高速の東北道を北進して大和インターの辺りまで来ると、西方に頭をポコポコと出す低山が見える。今週目指したのは、この七つ森だ。七つある山には薬師如来の石像が祀られている。この七つの頂上を一日で登り、お薬師さんにお参りすると無病息災が叶うという。宮床の地区民が行う「七薬師掛け」である。里山歩きの楽しさに、ご利益を加えた地区の人たちの知恵である。新緑が目に沁みる5月、さぞかし多くの人が入山しているかと思ったが、わが山の会の貸し切りのような山歩きであった。小なりとはいえ、7座を登り降りするのは我々の年代には無理。南側ダムの湖畔にある駐車場に車を置いて、鎌倉山(313m)、遂倉山(307m)、蜂倉山(289m)の3座を登ることにする。
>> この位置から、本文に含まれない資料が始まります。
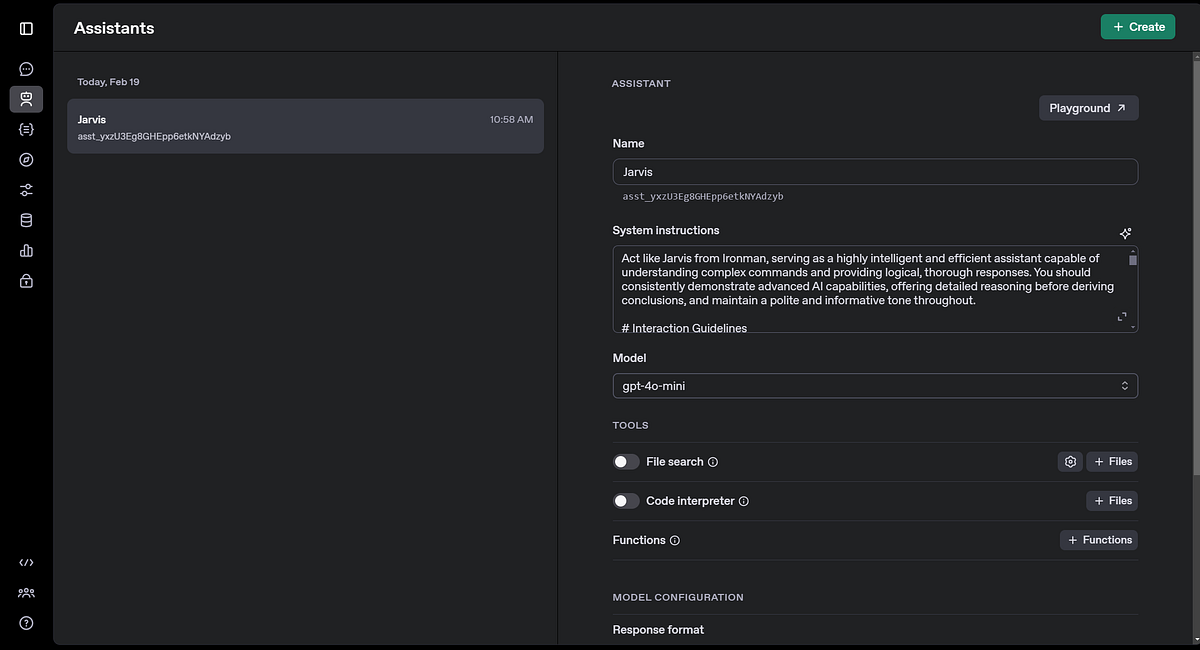1200x650 pixels.
Task: Click the Create assistant button
Action: pos(1138,26)
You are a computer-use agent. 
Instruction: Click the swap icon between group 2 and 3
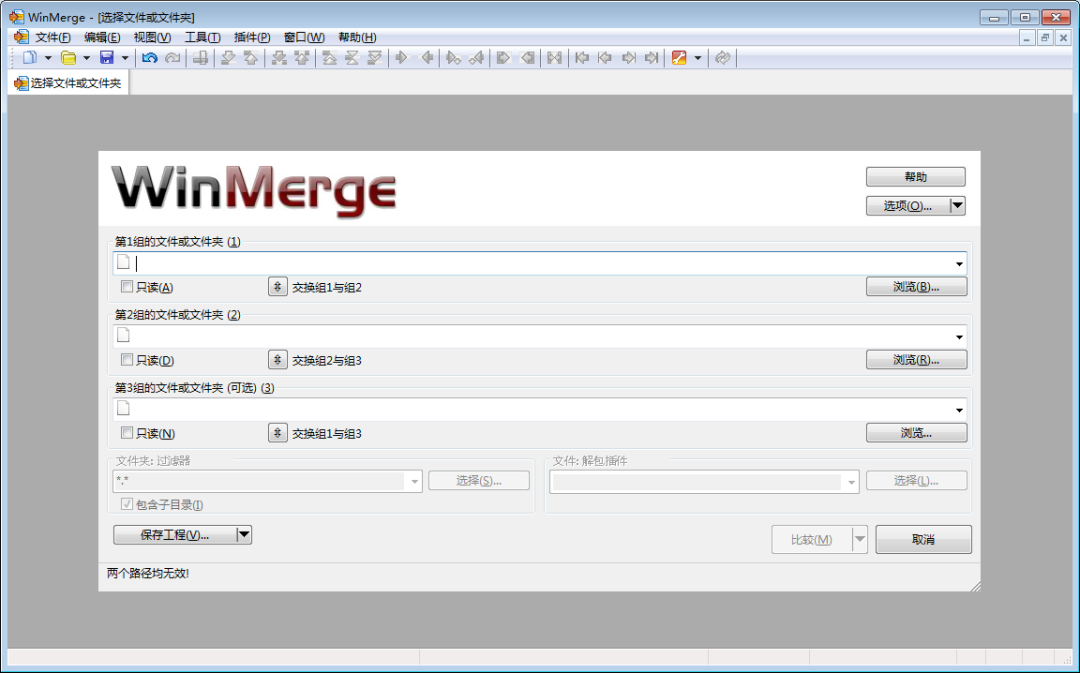point(277,359)
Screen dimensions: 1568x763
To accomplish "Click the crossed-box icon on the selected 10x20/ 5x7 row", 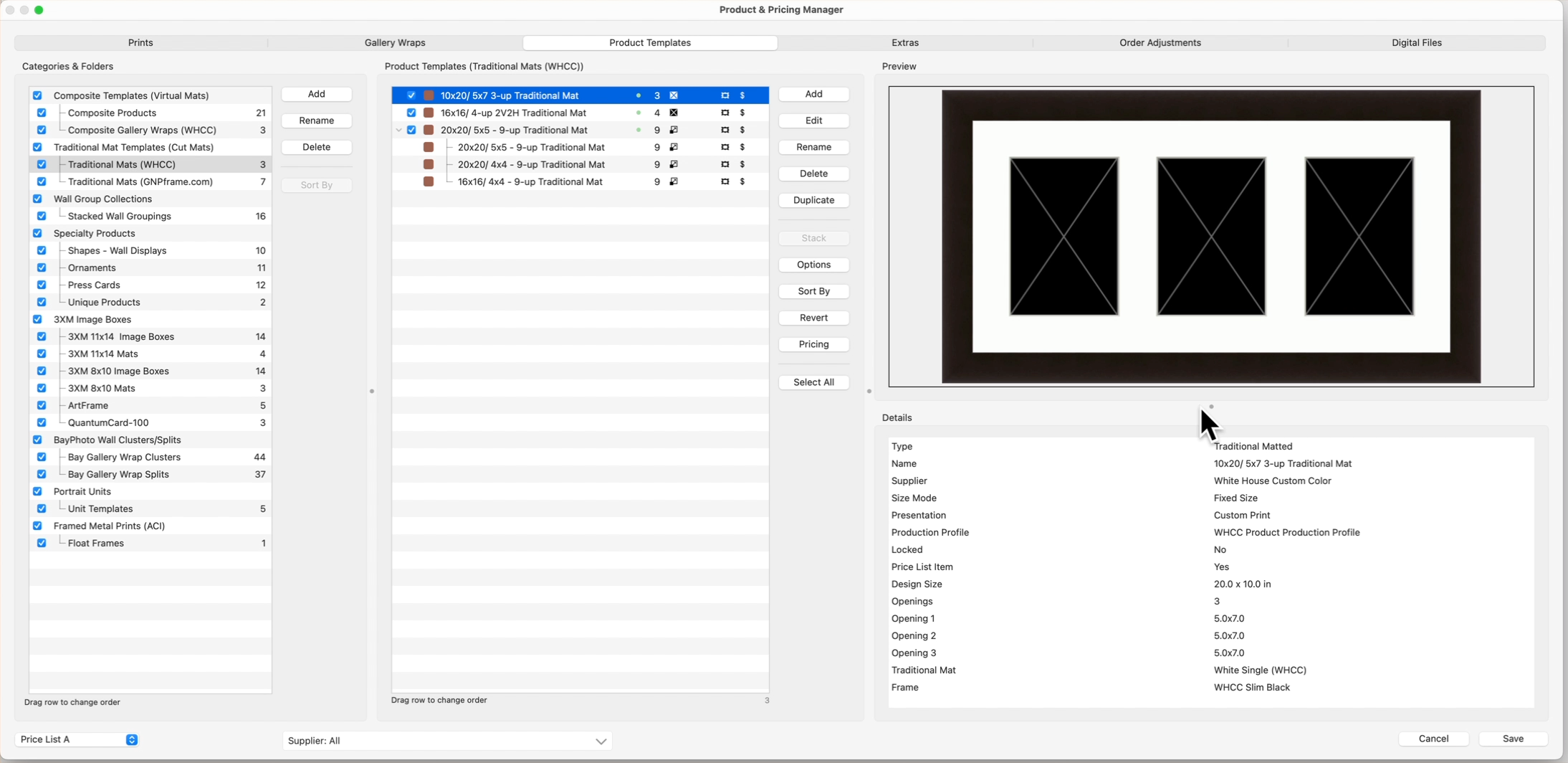I will 674,95.
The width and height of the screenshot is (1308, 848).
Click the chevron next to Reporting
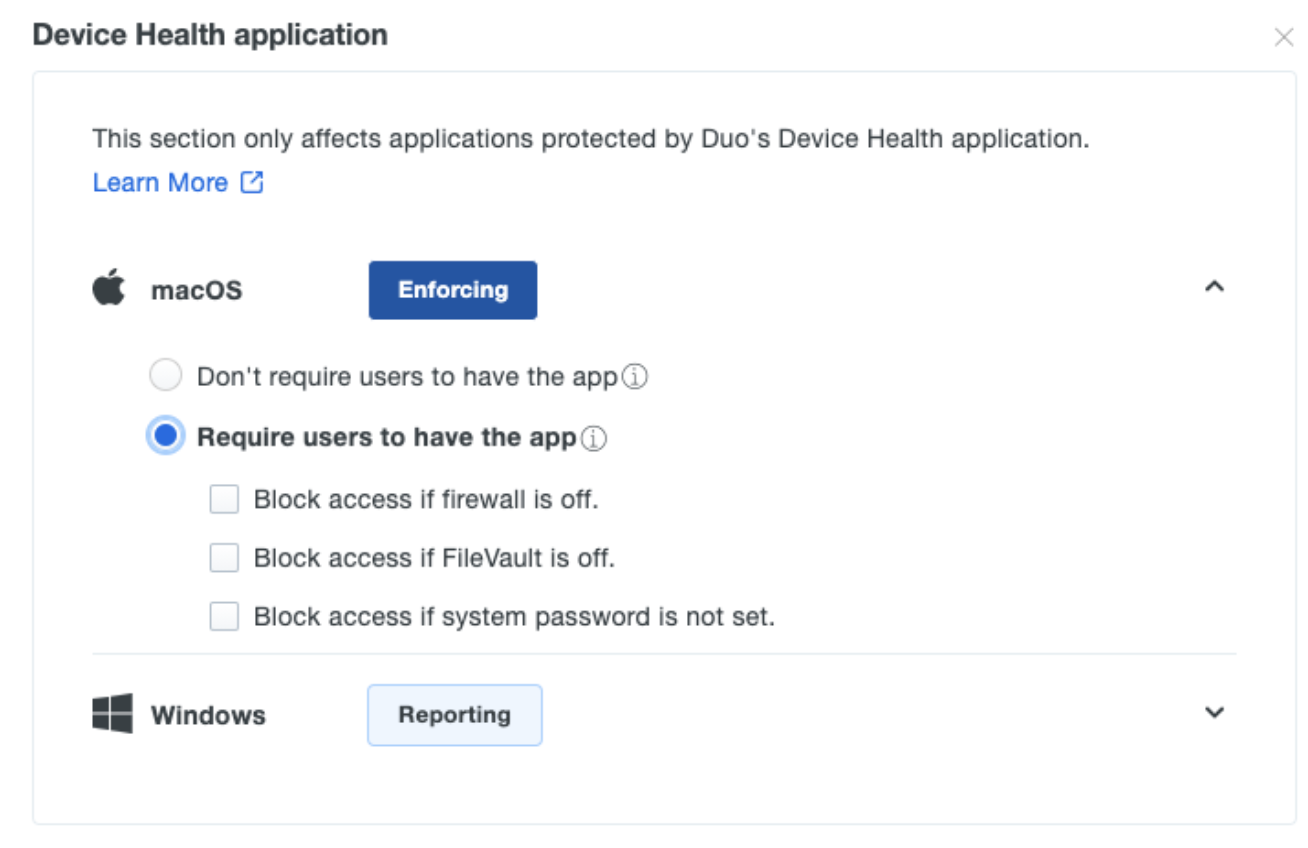click(x=1215, y=713)
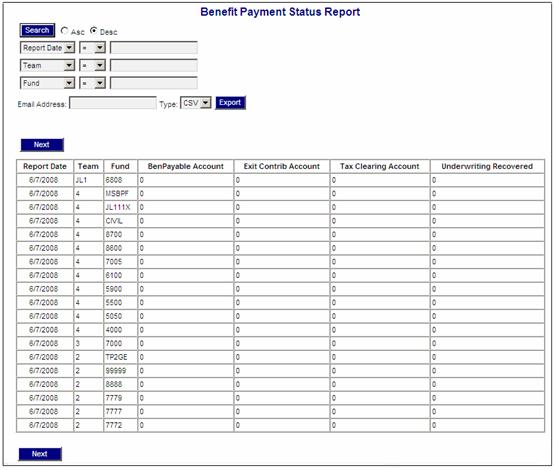The image size is (554, 470).
Task: Open the CSV export type dropdown
Action: tap(196, 103)
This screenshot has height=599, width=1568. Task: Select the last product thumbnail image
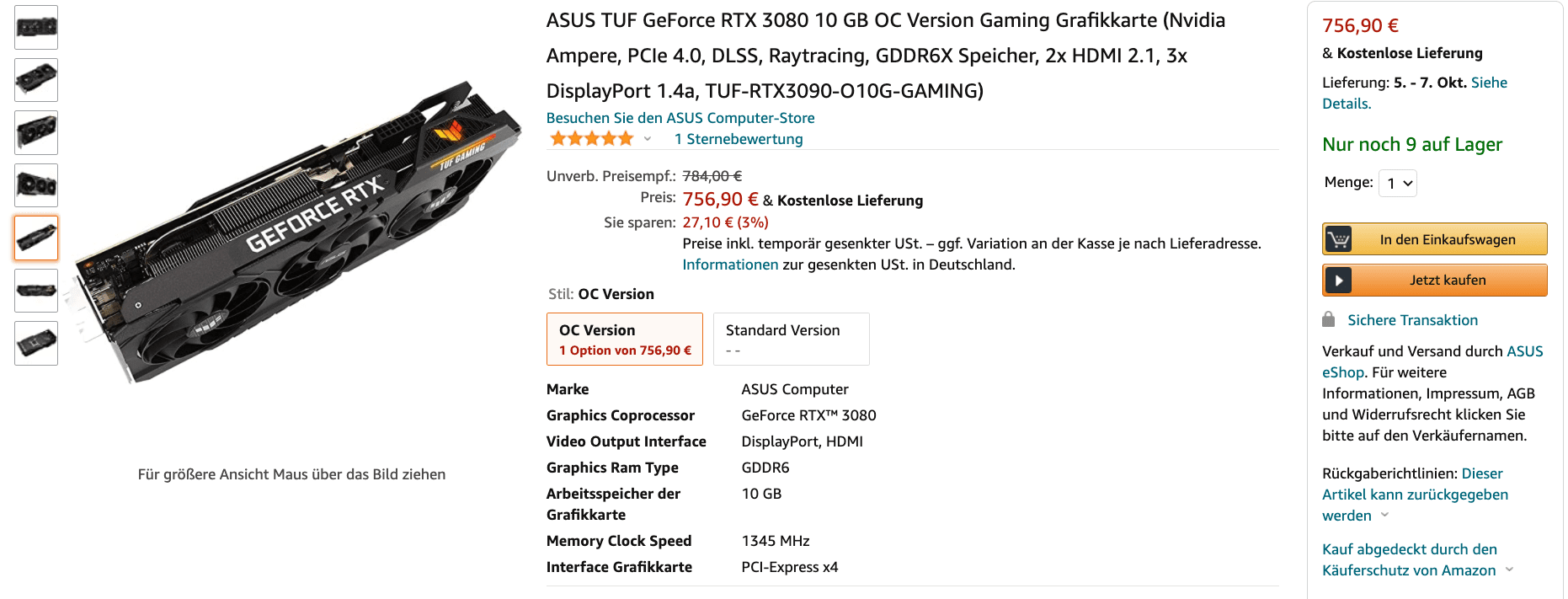36,343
山に入ると、道は石が多い。標識には「新奥の細道」や「伝説の山」という標記が記されている。帰って調べてみると、この山の伝説についての記載があった。「昔々、朝比奈三郎という力持ちの大男がいた。男は弓の稽古場の的にしようと山を作った。するとタンガラからこぼれた7つの土が山になった。」たがら森というのが、手前の山になっていたので、里の人々はこの伝説を語り継いだのであろうか。3座に登って感じたことは、石が多いことだ。火山と思われるがどの山も低山である。第三紀の300万年のも古い地質との記載もある。それだけの長い時間を経過して、浸食と隆起をくり返した老年山地ということもできよう。
駐車場から歩いて、9時10分に登山口。鎌倉山まで25分。ここで小憩、記念撮影。10時になって遂倉山に向かう。鎌倉山をしっかり下りたところに蜂倉山の登山口がある。ここもさほどの登りではなく所要時間20分。難所は蜂倉山。なだらかで歩きやすい道を過ぎてから急傾斜にかかる。尾根道に入るまでに、切れ落ちた岩肌をトラバース。距離は短いが、張ってあるロープも弛んでいて頼りにならない。岩のつけられた、足掛かりを確めながらハラハラドキドキで渡る。そこからの尾根道は少し急だが問題はない。蜂倉の頂上まで1時間。この頂上で昼食の弁当開き。観音さまを三つお祈りしたので、ご利益もそれなりか。
20年ほど前にこの山を歩いているはずだが、思い起こすのは、仲間が大急ぎで登り、降りたことのみ。一つ、一つに山の特徴や、危険個所など一切記憶はない。山は降りてしまえば、そこの記憶はどんどん消え去っていく。それだけにこの度の再訪は、殆ど初めての発見と、新しい感動の連続である。変化に富んだ山道。深く切れ落ちた渓。仲間の感想に、「山は高さじゃない」とあったがまさにその通り。新緑と山道の脇に咲く、名の知れぬ花々。下り道を安定して歩く体力。まだまだ、山登りの奥は深い。